#### [Kaynak metin]
ÖNCELİKLİ HEDEF ENERJİ VE TURİZM
Öncelikle bize kendinizi ve firmanızı tanıtır mısınız?
1961 doğumluyum. İnşaat mühendisiyim. Yüksek tahsilimi Amerika’da yaptım. Amerika’da tahsilimi tamamladıktan sonra Libya’da çalıştım. Özdemir İnşaat 1965 yılında Zonguldak’ta kurulmuştur. Özdemir İnşaat’ın ana kurucusu babam Ertuğrul Emral Beyefendidir. İlk zamanlar ağırlıklı olarak üstyapı inşaatları yapan Özdemir İnşaat, Zonguldak Üniversitesi ve Zonguldak Stadyumu’nu inşa ettikten sonra 1980’li yıllarda Suudi Arabistan ve Libya’ya açılmıştır. 1986 yılına kadar yurtdışında da çalıştık. Türkiye’de ise birisi hidroelektrik üretim amaçlı olan 5 adet baraj ve 10 adet karayolu projesi bitirdik. Adapazarı-Pamukova-Mekece-Bilecik Devlet Yolu, Ankara-Samsun devlet yolunun asfalt kaplaması ve Erzincan-Erzurum Karayolu da devam eden işlerimiz arasındadır. Öncelikli hedefimiz enerji ve turizm alanında olacaktır. Önümüzdeki 3-5 yıl içerisinde yeterli deneyim sahibi olduğumuz bu sektörlerde de çok daha aktif duruma gelmek istiyoruz.
2009 YILI SONUNDA MEKECE YOLU BİTECEK
Şu anda yapımına devam etmekte olduğunuz Adapazarı-Mekece-Pamukova-Bilecik Yolu hakkında neler söylemek istersiniz?
Şu anda Türkiye’nin duble yola en çok ihtiyacı olan yer Mekece’dir. Günde 21.000 araç seviyelerinde trafik hacmi olan bir yol olduğu için can ve mal kayıplarının önlenmesi amacıyla inşa edilmekte olan yol Sayın Başbakanımız Recep Tayyip ERDOĞAN Bey’in talimatı ile 2009 yılı sonunda bitirilecektir. Yolun 1. kısmını Mapa İnşaat, 2. kısmını ise biz inşa ediyoruz. Adapazarı-Pamukova-Mekece-Bilecik Yolu, İstanbul’u Antalya’ya, Eskişehir’i de İstanbul’a bağlayan aksların önemli bir bölümüdür. Duble yol olarak “binder” seviyesinde yaklaşık 7 km. yolu bitirmek için çalışıyoruz. Bu suretle 2009 yılı sonunda toplamı 26 km. olan yolun tamamını bitirip Türk halkının hizmetine sunacağız.
TEMİNAT MEKTUBU SIKINTISI GİDERİLMELİ
Hükümetimizin Türk işadamlarını yurtdışına taşımasını nasıl değerlendiriyorsunuz?

#### [Yapılacaklar]
1 > Röportaja göre Özdemir İnşaat hangi yıl ve hangi şehirde kurulmuştur?
2 > Röportajın “Şu anda Türkiye’nin” ifadesinden “halkının hizmetine sunacağız.” ifadesine kadar olan kısmını, her iki ifade dahil, hiç değiştirmeden yeniden yazın.

#### [Veri kümesi girdileri]
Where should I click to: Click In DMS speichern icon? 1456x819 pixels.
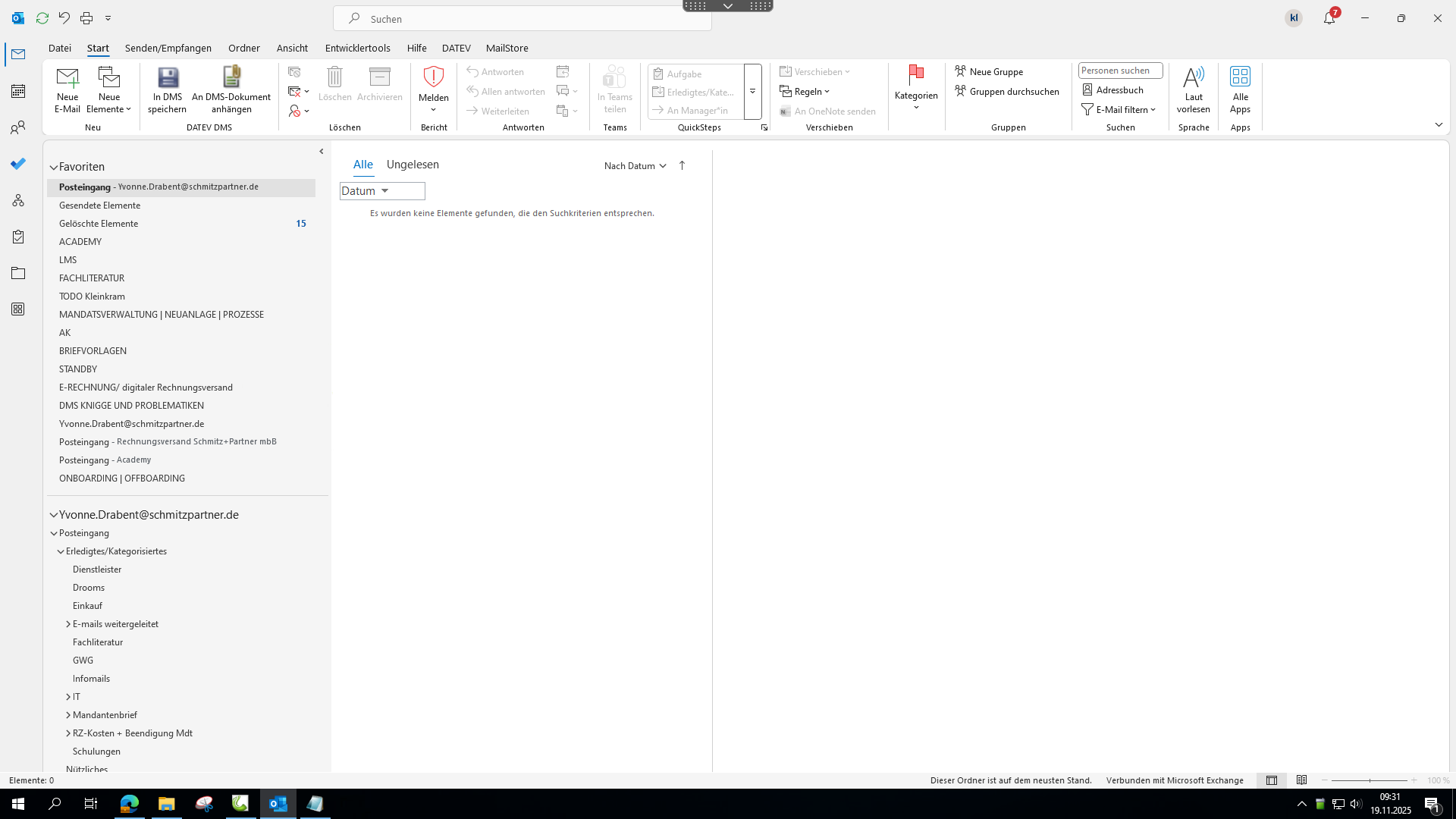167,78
---
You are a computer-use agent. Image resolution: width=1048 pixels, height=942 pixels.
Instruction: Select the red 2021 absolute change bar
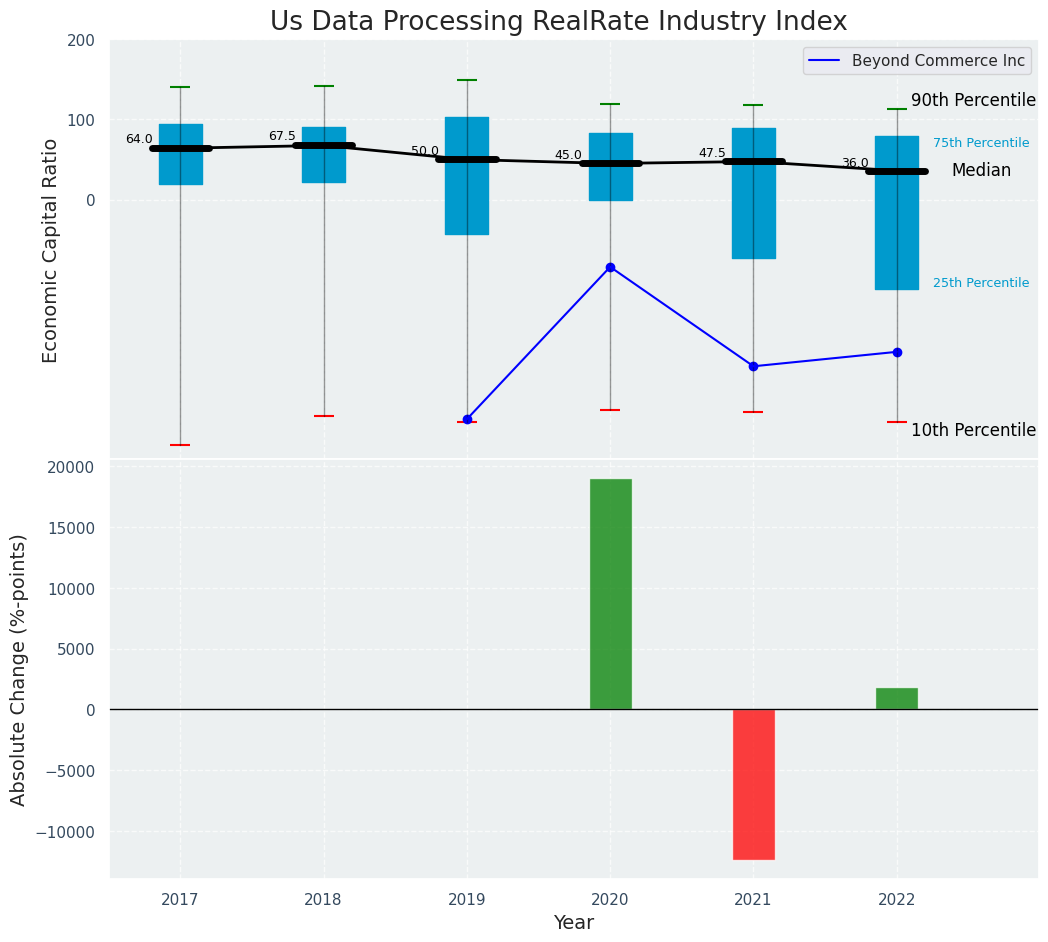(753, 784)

#### [Alıştırma yanıtları]
1 > 1965 yılında Zonguldak’ta.

2 >
Şu anda Türkiye’nin duble yola en çok ihtiyacı olan yer Mekece’dir. Günde 21.000 araç seviyelerinde trafik hacmi olan bir yol olduğu için can ve mal kayıplarının önlenmesi amacıyla inşa edilmekte olan yol Sayın Başbakanımız Recep Tayyip ERDOĞAN Bey’in talimatı ile 2009 yılı sonunda bitirilecektir. Yolun 1. kısmını Mapa İnşaat, 2. kısmını ise biz inşa ediyoruz. Adapazarı-Pamukova-Mekece-Bilecik Yolu, İstanbul’u Antalya’ya, Eskişehir’i de İstanbul’a bağlayan aksların önemli bir bölümüdür. Duble yol olarak “binder” seviyesinde yaklaşık 7 km. yolu bitirmek için çalışıyoruz. Bu suretle 2009 yılı sonunda toplamı 26 km. olan yolun tamamını bitirip Türk halkının hizmetine sunacağız.